Vivemos imersos em linguagem: discursos, mensagens, linguagens corporais e imagéticas que se traduzem em sentidos, palavras diversas que nos inquirem o tempo todo. Assim é, pois somos seres semióticos, vivemos em busca de (um) sentido para tudo o que fazemos. Por meio da linguagem aprendemos, ensinamos, amamos – e odiamos.

Sim, precisamos falar sobre o ódio.

Drummond dizia que a palavra esconde muitas faces sob sua aparente neutralidade. Uma delas, certamente, é a face detestável daquele que odeia quem sequer conhece. Velhos preconceitos (há quem os julgava esquecidos) emanam dessa face indesejável na forma de palavras tão afiadas quanto punhais.

Os alvos, simplesmente ocupados em viver suas próprias vidas, não podiam prever os ataques: a jornalista negra apresentando a previsão meteorológica (telespectador: “vá fazer suas previsões na senzala, não comprei televisão colorida para ver negros”), a médica cubana atendendo seus pacientes (advogada: “será mesmo médica? Ela tem uma cara de empregada doméstica”), o porteiro realizando seu sonho de visitar a Europa (escritora colunista: “ser rico perdeu a graça, em uma ida à Paris, corre-se o risco de encontrar o porteiro do nosso prédio”), os garis desejando feliz natal (jornalista: “que m*, dois lixeiros desejando felicidades do alto de suas vassouras, o mais baixo da escala de trabalho”), o paciente relatando sua doença pregressa (médico: “não existe peleumonia nem raôxis”), o publicitário falando de gênero (evangélica: “que absurdo homens e mulheres trocando suas roupas como se fossem iguais e tivessem o direito de escolher, vamos boicotar!”), duas jovens apaixonadas se beijando (cidadão de bem: “se fosse filho meu, daria uma surra e colocaria para fora de casa”) – não se menciona aqui os notórios casos de violência física, uma vez que o objetivo do texto é centrar-se no discurso de ódio, raiz de todas as outras formas de violência.

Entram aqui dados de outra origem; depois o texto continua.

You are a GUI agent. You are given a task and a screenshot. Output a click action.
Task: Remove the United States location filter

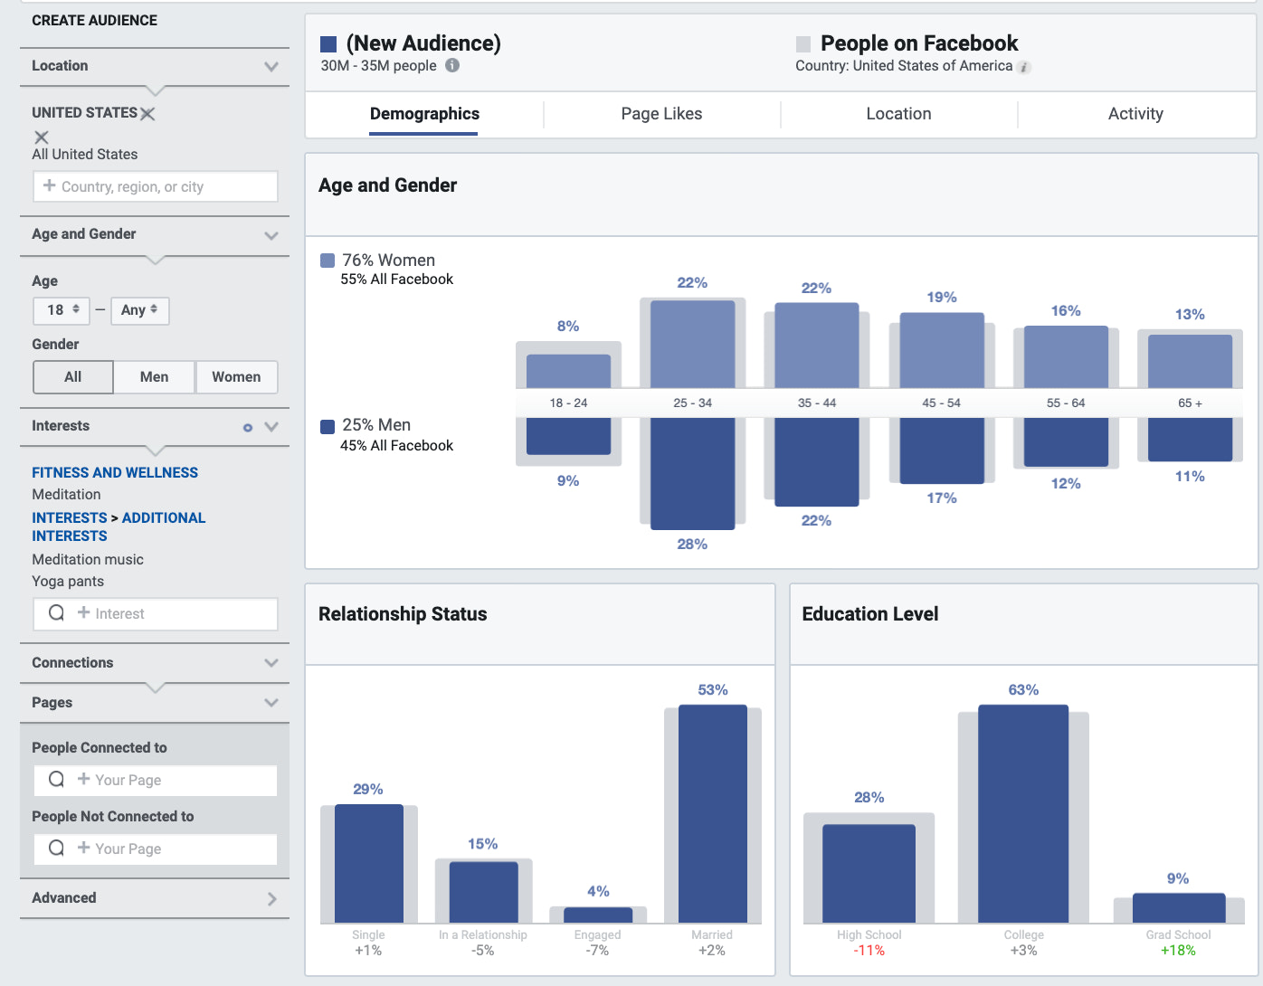pos(147,114)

Que crime cometeram essas pessoas, alvos desses comentários impensáveis? Contra o quê atentaram tão terrivelmente para merecerem ser atacadas de forma vil, atacadas naquilo que não podem (nem deveriam!) mudar ou evitar: a cor de sua pele, sua origem social, sua sexualidade.

Ainda que (mal) disfarçados de “brincadeira” ou “opinião pessoal”, esses discursos têm um elevado valor injuntivo, visam a uma ação no mundo, a reprodução de certas ideologias e a manutenção da desigualdade que interdita a liberdade no espaço social. Esses discursos não são “apenas palavras” (nenhum discurso o é), tendo em vista que afetam empiricamente a vida em sociedade, por exemplo, quando se diz que o pobre não pode ir à Paris, o negro não pode ser médico, o gay não pode demonstrar seu amor. O ódio limita o próximo, impede sua circulação, o diminui. Chega-se ao cúmulo da intolerância quando um deputado de república descreve um cidadão do país utilizando termos como “arroba” e “reprodutores”, palavras vindas do léxico agropecuário, destinadas à nomenclatura animal.

Dizer é agir sobre o mundo. Se podemos animalizar o próximo com nossas palavras, também podemos evocá-las para vivificar a justiça: que elas denunciem o ódio e exponham a insensatez de excluir quem é diferente. Que apelem à humanidade dentro de cada um de nós em respeitar aquilo que, eventualmente, não se consegue entender. Aliás, entender (pensar antes de) nossas ações é o princípio da convivência pacífica. “Quanto menos entendemos, mais julgamos”, alerta o escritor moçambicano Mia Couto. Comecemos por tentar entender de onde vêm o ódio e o que querem aqueles movidos por ele. Entender é o primeiro passo para o diálogo tão necessário atualmente. Por esta razão é tão importante que temas indigestos também cheguem à escola, às universidades, e é tão importante que professores continuem discutindo esses temas com seus alunos, e os alunos com seus colegas.  Onde, se não na universidade – e depois nas escolas, como futuros professores, no caso dos alunos dos cursos de licenciatura – eles poderão aprender e exercitar a arte de argumentar e ouvir o argumento alheio?

De forma geral, urge entendermos que é possível discordar sem agredir o outro, ou seja, é possível discordar e continuarmos juntos. Enquanto o ódio nos empobrece e mutila, a discordância sadia é essencial para uma sociedade plural e motivadora. Nossas diferenças nos enriquecem.

Helio Oliveira é linguista, professor do curso de Letras da UNIFEOB e liderou o manifesto contra a intolerância, promovido pelo 3º módulo do curso.